A new approach for new teams
Cloud-native applications are built in completely different ways, and they’re managed by new teams such as Site Reliability Engineers (SRE), DevOps and CloudOps, that have new and different skill sets, mindsets and ways of working compared to other functions within IT. As such, they require a completely different kind of technology to track and analyse availability and performance data. They need a solution that is truly customised to the needs of cloud-native technology stack to decipher short-lived microservices interactions with one another and which can be long gone once troubleshooting is done.
SRE and DevOps teams need a solution that embraces open standards, giving a full-stack, correlated view of all telemetry data across the technology stack, most notably, Open Telemetry.
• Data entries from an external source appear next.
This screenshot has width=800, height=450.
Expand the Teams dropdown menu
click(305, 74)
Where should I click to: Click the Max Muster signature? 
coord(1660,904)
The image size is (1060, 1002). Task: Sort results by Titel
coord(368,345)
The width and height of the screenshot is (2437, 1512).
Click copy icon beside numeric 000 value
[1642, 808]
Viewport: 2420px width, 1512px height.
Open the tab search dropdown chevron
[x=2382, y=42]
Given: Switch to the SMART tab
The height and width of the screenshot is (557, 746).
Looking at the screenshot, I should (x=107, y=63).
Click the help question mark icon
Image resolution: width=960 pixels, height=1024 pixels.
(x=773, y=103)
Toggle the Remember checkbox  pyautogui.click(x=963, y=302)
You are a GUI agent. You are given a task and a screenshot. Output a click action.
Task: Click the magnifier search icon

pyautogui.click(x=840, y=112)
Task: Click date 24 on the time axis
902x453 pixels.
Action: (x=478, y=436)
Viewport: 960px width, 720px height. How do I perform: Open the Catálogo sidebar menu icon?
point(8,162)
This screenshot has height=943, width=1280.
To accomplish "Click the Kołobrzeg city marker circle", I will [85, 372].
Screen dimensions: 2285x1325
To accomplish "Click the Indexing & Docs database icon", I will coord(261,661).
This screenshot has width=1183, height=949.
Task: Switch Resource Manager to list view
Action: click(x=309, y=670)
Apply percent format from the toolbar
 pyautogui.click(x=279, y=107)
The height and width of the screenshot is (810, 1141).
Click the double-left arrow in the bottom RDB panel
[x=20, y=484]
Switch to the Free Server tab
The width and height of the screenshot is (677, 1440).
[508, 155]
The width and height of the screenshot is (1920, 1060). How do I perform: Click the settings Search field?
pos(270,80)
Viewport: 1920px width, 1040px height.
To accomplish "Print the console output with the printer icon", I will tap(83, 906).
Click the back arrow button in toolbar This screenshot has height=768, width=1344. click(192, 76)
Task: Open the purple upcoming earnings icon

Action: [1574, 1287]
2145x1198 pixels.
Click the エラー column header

Technologists need to be able to collect all telemetry across the stack and domains and then analyse all that telemetry data, since it is interconnected and interdependent at once. A standards driven solution is essential to future-proof organisations for the next decade and beyond.
Technologists also need a solution that allows them to monitor the health of key business transactions that are distributed across their technology landscape. If an issue is detected, they need to follow the thread of the business transaction’s telemetry data, so they can quickly determine the root cause of issues, with fault domain isolation and triage the issue to the correct teams for expedited resolution.
Finally, technologists should be looking for a solution that combines observability with advanced AIOps functionality. They need to leverage the power of AIOps and business intelligence to prioritise actions for their cloud environments. In the future, organisations will utilise AI assisted issue detection and diagnosis with insights for faster troubleshooting. Ultimately, it allows technologists to focus more quickly on what really matters, where and why it happened.
Over the last two years we have seen a seismic evolution in applications and technologists need to ensure that their monitoring capabilities keep pace. From understanding how highly distributed cloud-native applications work and predicting incidents, to adopting new ways to gather vast amounts of MELT telemetry data, teams across ITOps, DevOps, CloudOps and SREs need contextual insights that provide business context deep within the tech stack.
Only with the right cloud-native observability solution in place, will IT teams and their organisations be able to optimise the benefits of modern applications, driving enhanced digital experiences for customers and improved business outcomes.